There are several routes to climb to the summit: most of them are within the reach of hikers, as only the one facing the mountain from the north side presents technical difficulties. The possible presence of snow in the winter months makes these itineraries recommended from April to November.

The most difficult path (difficulty EEA) starts in Toline (188m), a hamlet southwest of Pisogne, following the trail marker CAI n. 212. Steep, it becomes a via ferrata (for which adequate equipment is required) in the final stretch, preceded and followed by some delicate passages on rocks. Suitable for trained and equipped hikers, it exceeds 1060m in height and it takes about 3 hours as a whole.

Two paths (CAI trail no. 263 and no. 265) run along the southern side of the mountain. The first (difficulty EE) has some delicate passages and takes 2 hours and 30 minutes, while the second is easier but longer (3 hours, difficulty E). Since 2011, these paths have been the scene of a spectacular foot race called the Trentapassi Skyrace.

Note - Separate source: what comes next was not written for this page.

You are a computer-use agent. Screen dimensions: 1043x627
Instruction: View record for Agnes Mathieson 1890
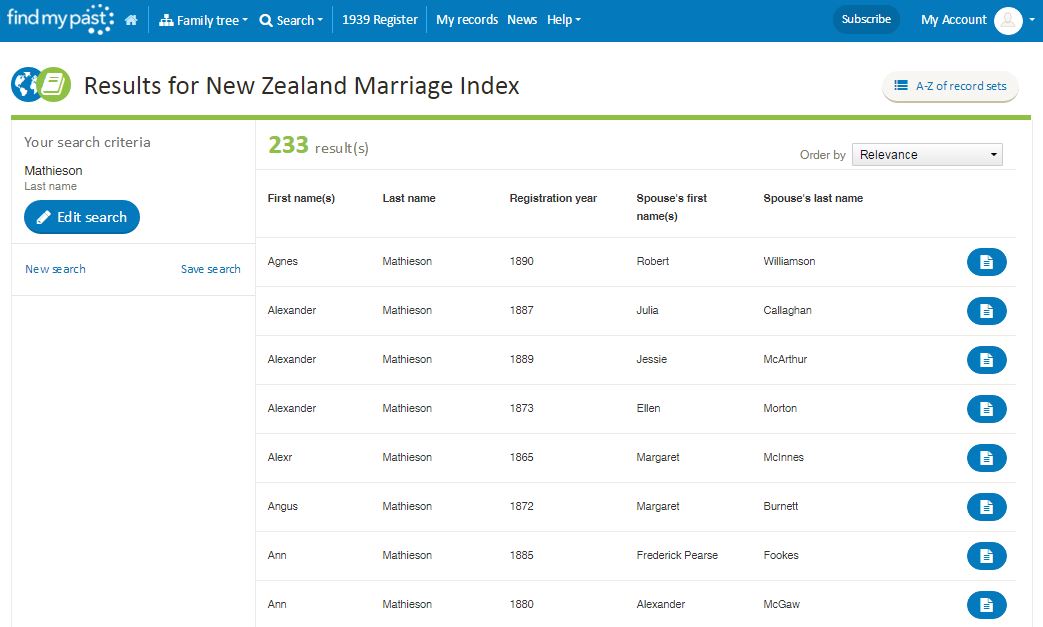pyautogui.click(x=986, y=262)
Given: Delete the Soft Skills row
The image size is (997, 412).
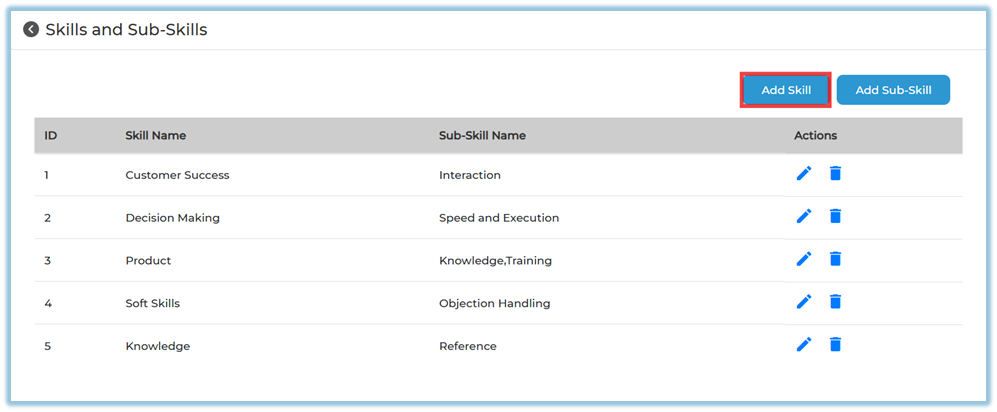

In the hamlet of Cusato (689m), the shortest, and in many ways less demanding, route begins. Marked as CAI trail no. 229, it is initially a cobbled mule track at the bottom that climbs to the Coloreto hut (895m) and on to the saddle (942m) where it crosses other signposted paths and continues to the panoramic summit. Technically easy (difficulty E), it takes 1 hour and 30 minutes.